The Magic Stone
Monday, June 18, 2018
A bribe is like a magic stone in the eyes of the one
who gives it; wherever he turns he prospers.
Though set in Japan, Gilbert and Sullivan’s famous Mikado was actually a satire on British politics—which helps explain the character “Pooh-Bah,” the self-important holder of numerous offices (“Lord High Everything Else”) who offers all his services for a price. So when Nanki-Po (the Emperor’s son in disguise) asks about the woman he loves, Pooh-Bah calls it a “state secret.” Nanki-Po takes the hint and pays the bribe to learn about his beloved.
Whether in Britain or Japan, or anywhere else on earth, bribery seems to be the way things get done. Junkets for politicians, cars for athletes, kickbacks, hush money, “dollar diplomacy”—the list is long and the forms creative! And—stranger than strange(!)—Solomon seems to nod approval: A bribe is like a magic stone . . . !

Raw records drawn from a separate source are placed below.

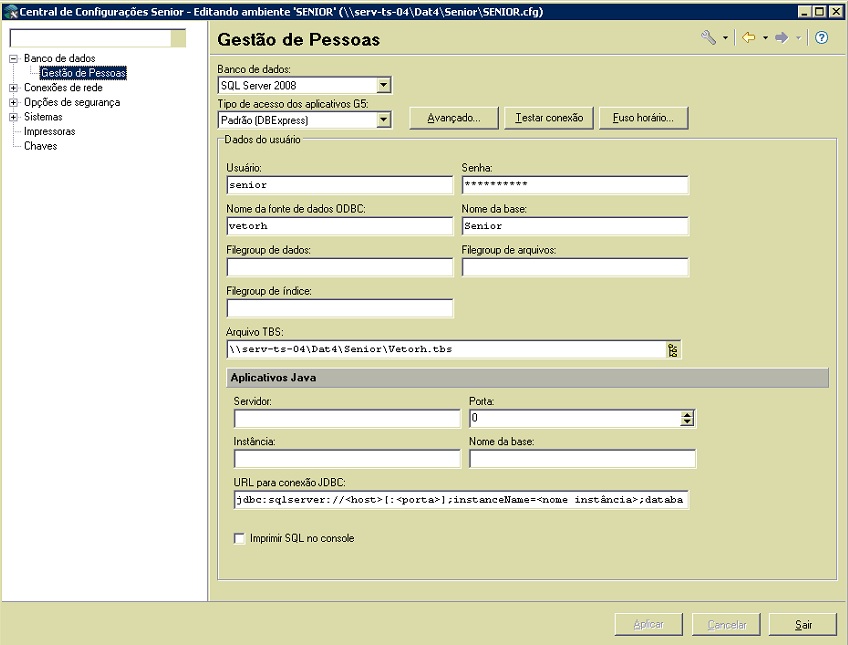Click the Avançado... button

(454, 118)
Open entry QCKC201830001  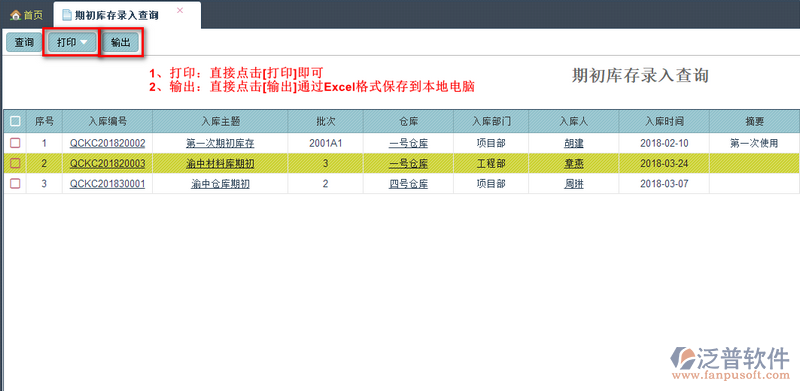coord(107,184)
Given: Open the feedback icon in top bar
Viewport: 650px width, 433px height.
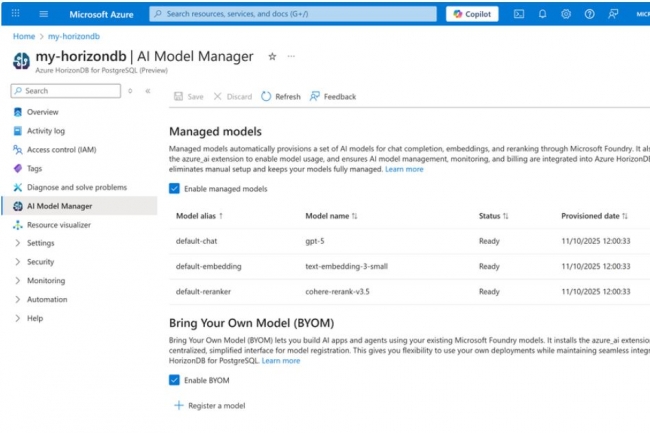Looking at the screenshot, I should (612, 14).
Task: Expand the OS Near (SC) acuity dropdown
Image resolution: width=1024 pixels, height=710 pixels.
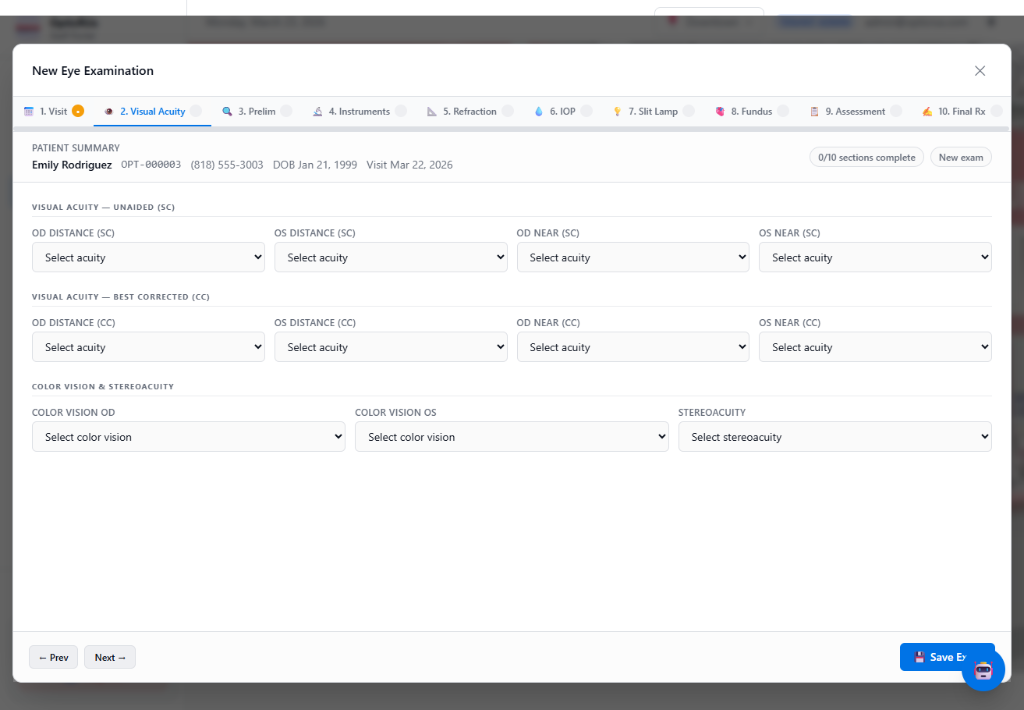Action: (x=875, y=257)
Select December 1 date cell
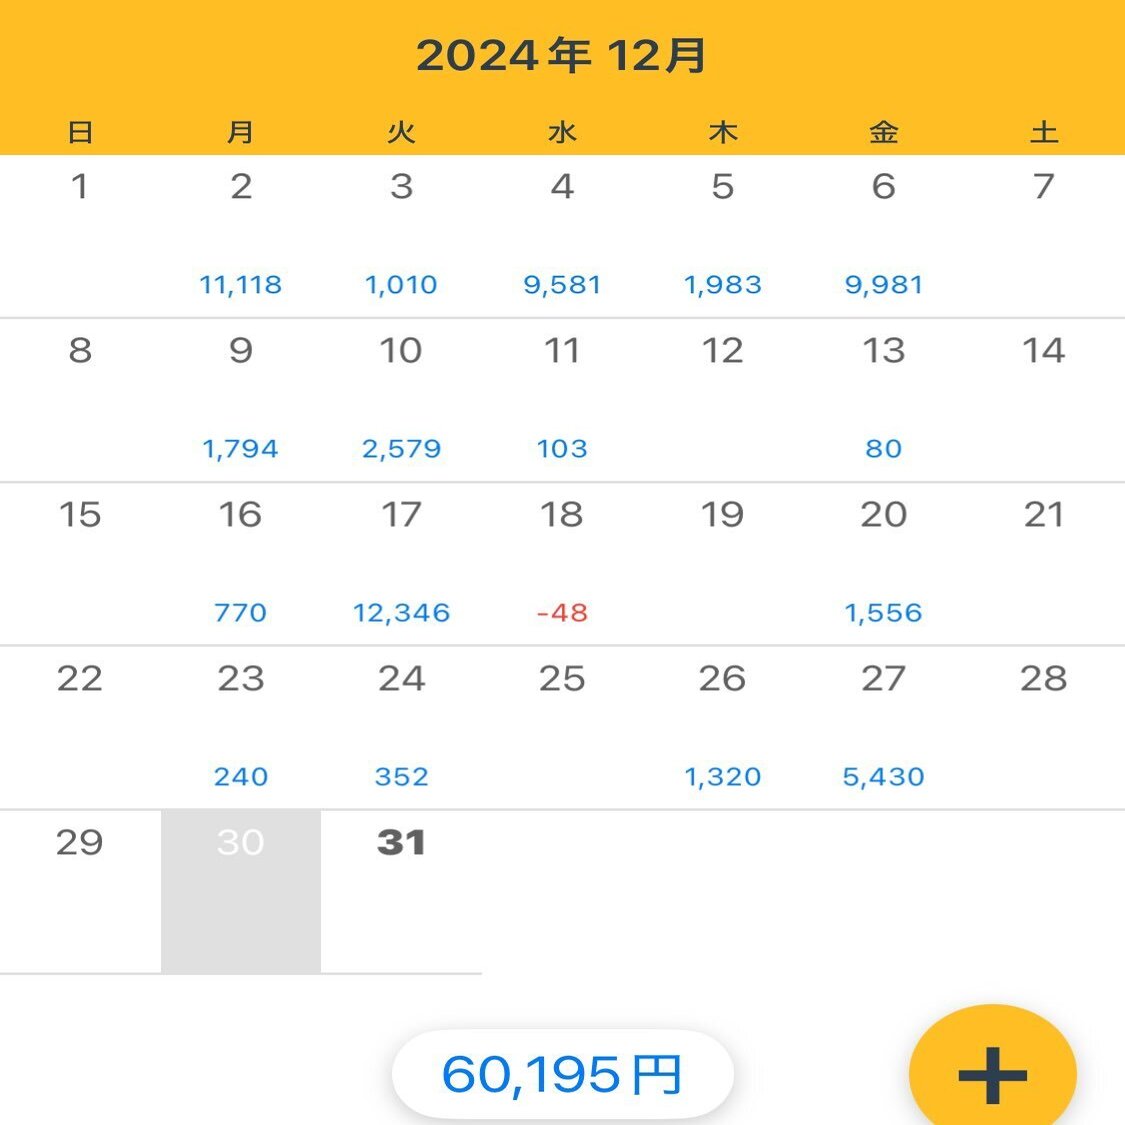Image resolution: width=1125 pixels, height=1125 pixels. click(x=80, y=236)
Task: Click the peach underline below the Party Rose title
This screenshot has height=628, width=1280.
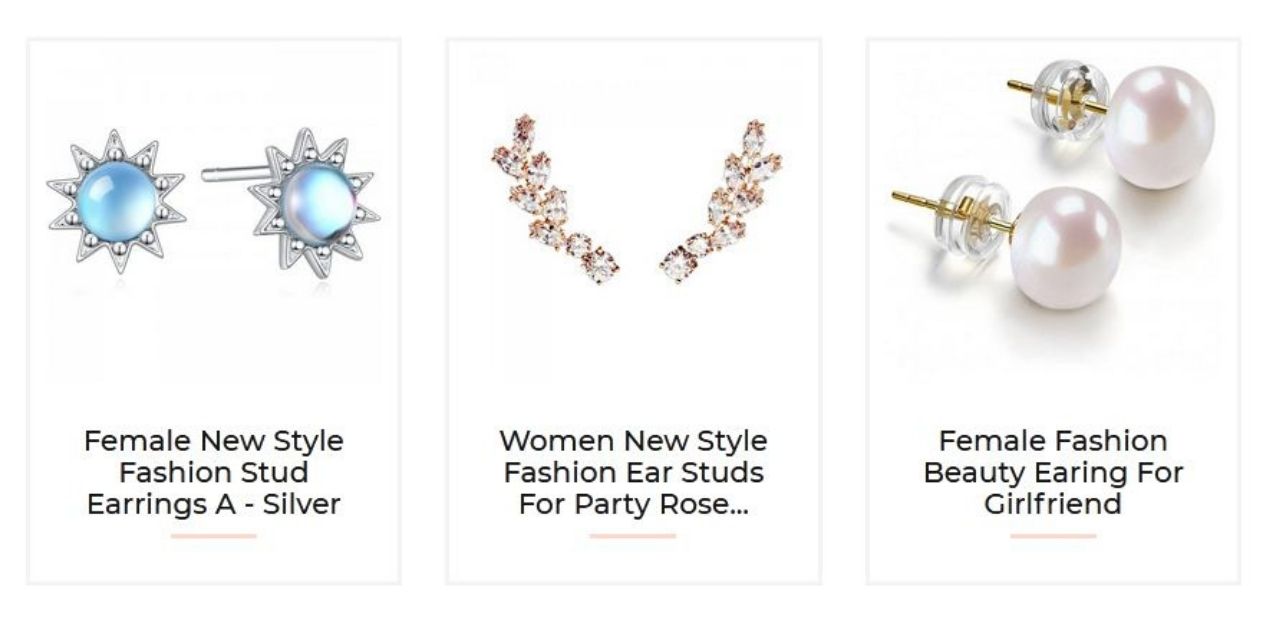Action: click(x=633, y=536)
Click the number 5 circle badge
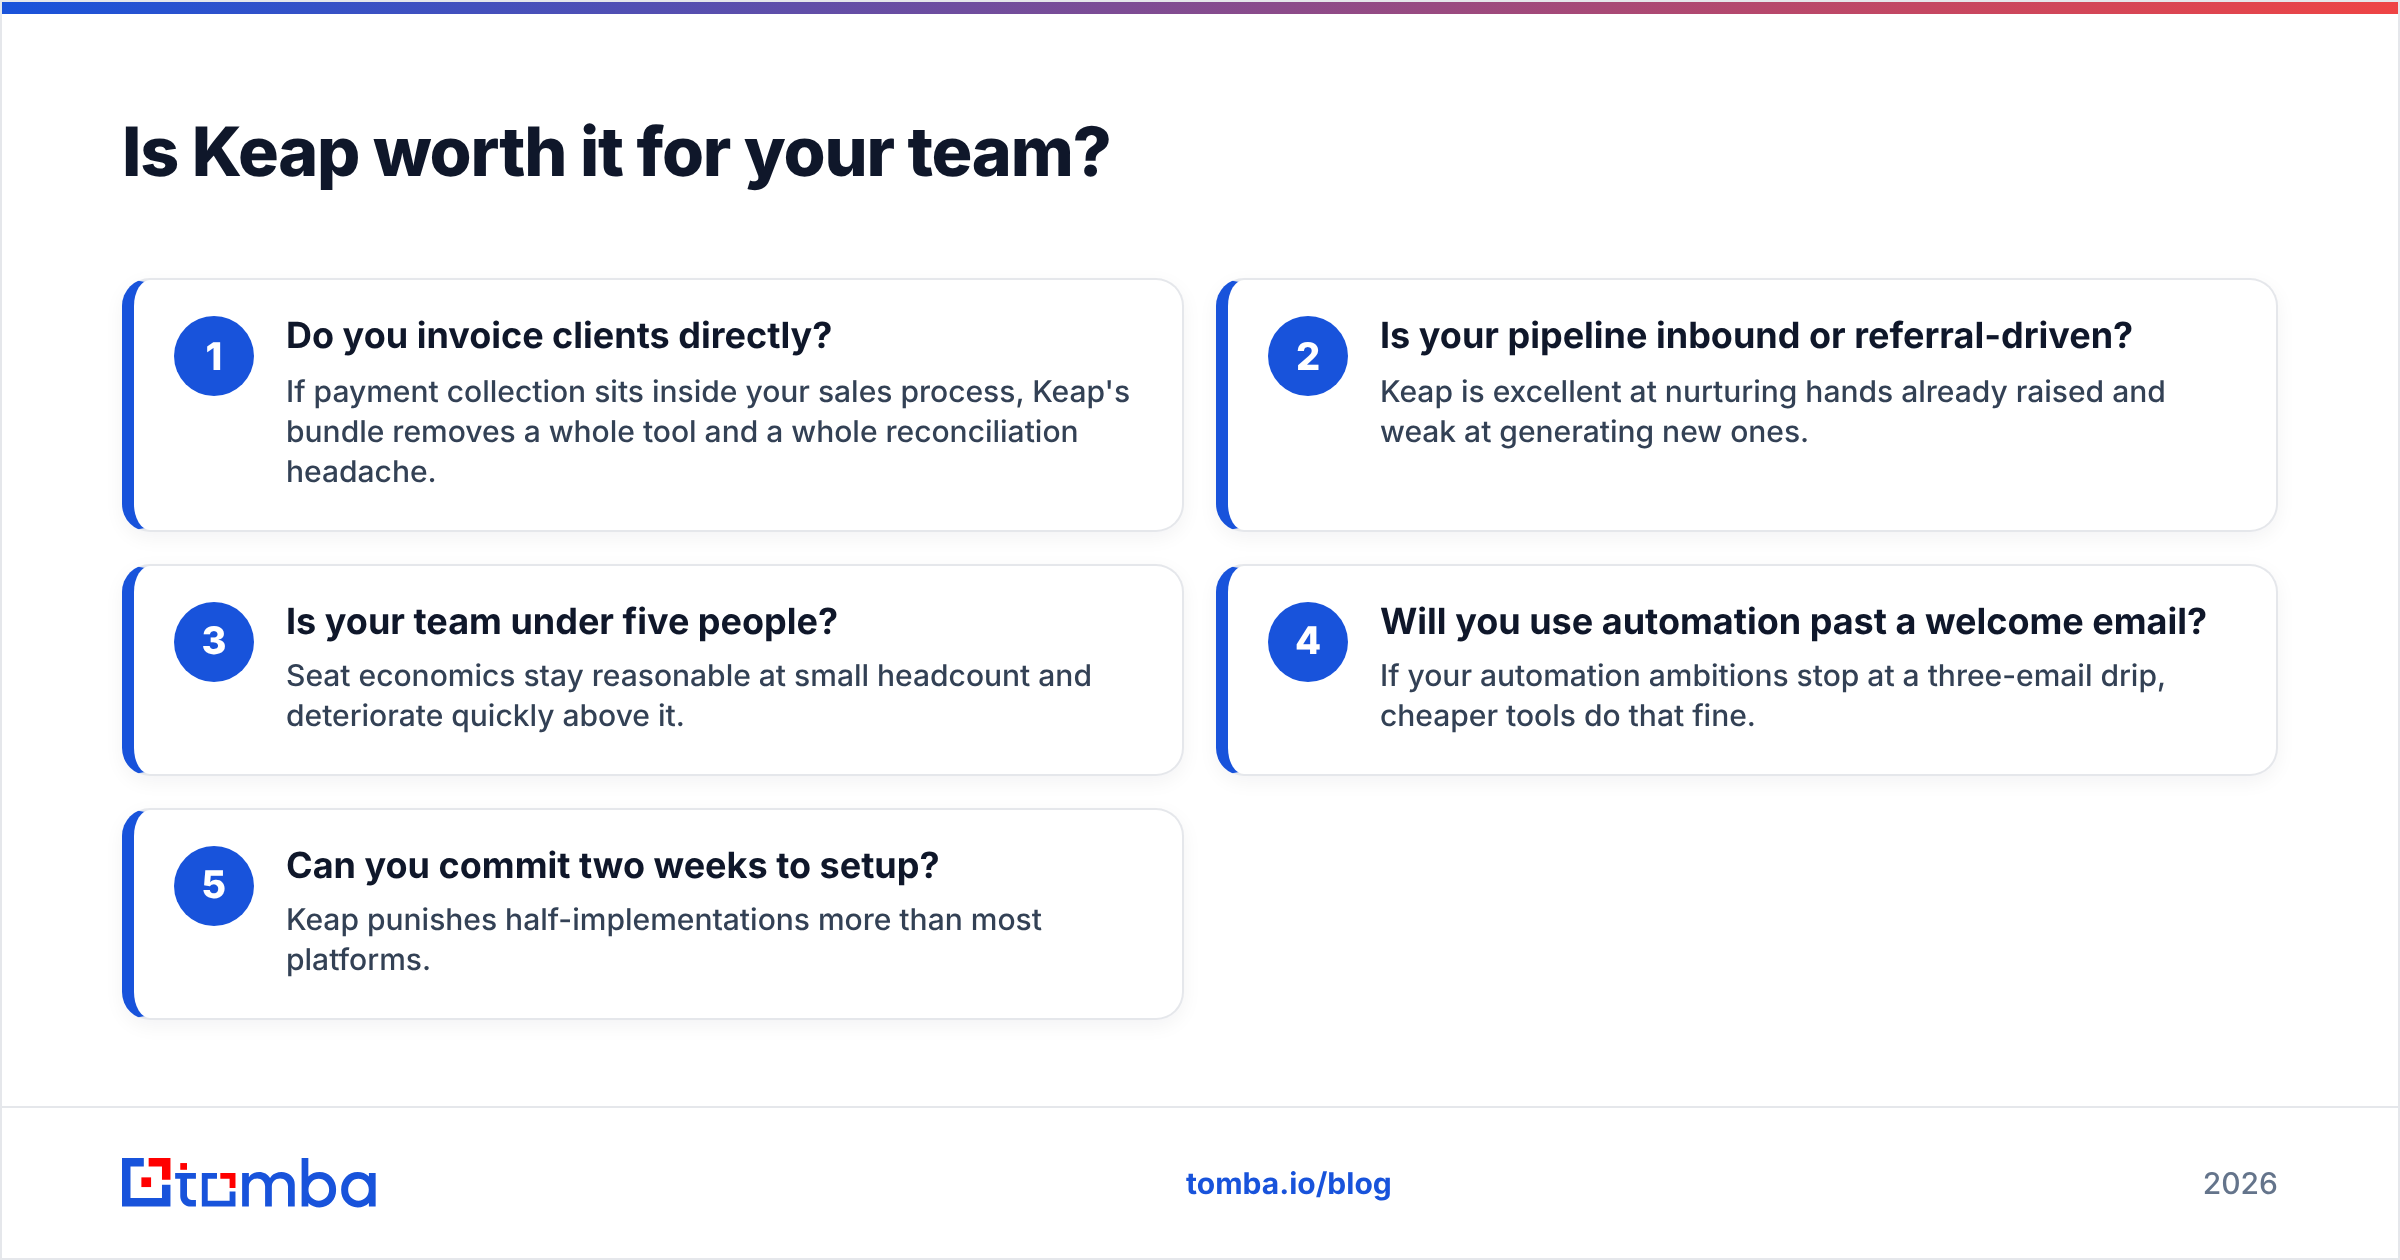Screen dimensions: 2400x1260 point(214,886)
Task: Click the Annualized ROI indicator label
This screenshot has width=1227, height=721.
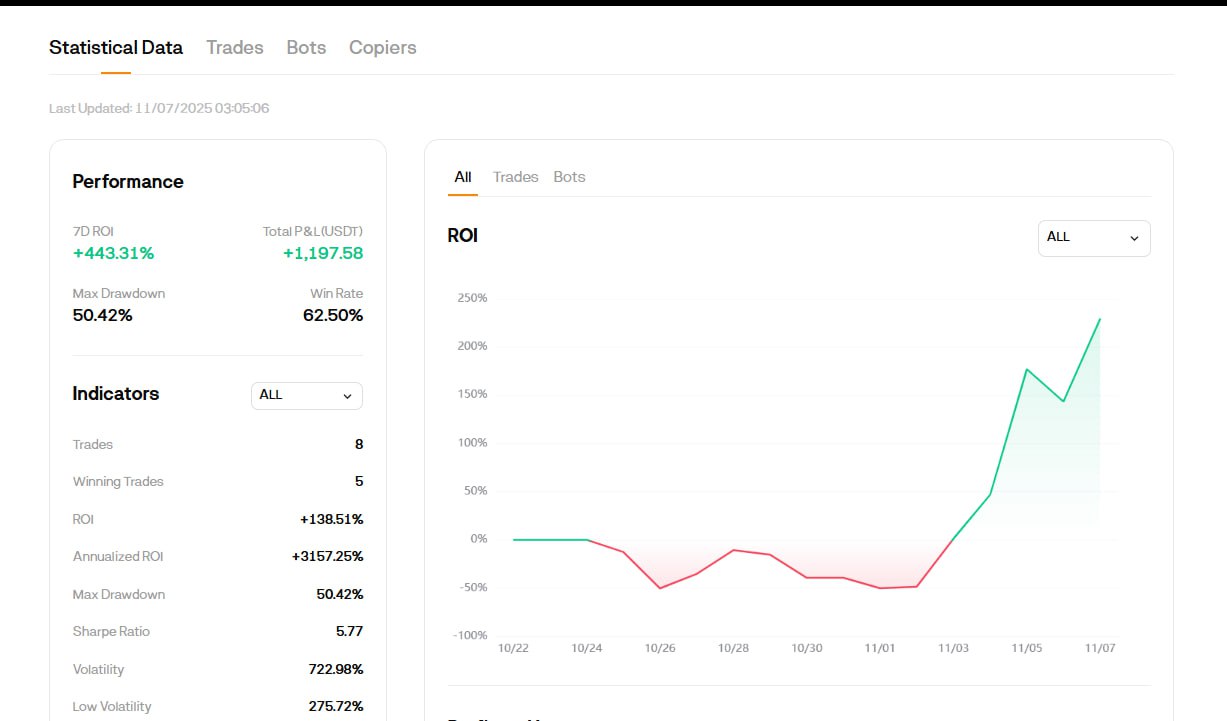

But look again: . . . in the eyes of the one who gives it. Solomon means that those who give bribes believe that they will work. And truth be told, they often do!
But what does this have to do with everyday Christians? A lot! For one thing, it reminds us how tempting it is to get things done in worldly ways—to compromise our integrity, take shortcuts to success, or define success in worldly terms. We could pay people to come to church—but all that glitters is not gold, and all that “works” is not of God.
Welcome to Christ Church this Lord’s Day. Judge me, O Lord, according to my righteousness, and according to the integrity that is in me (Ps. 7:8).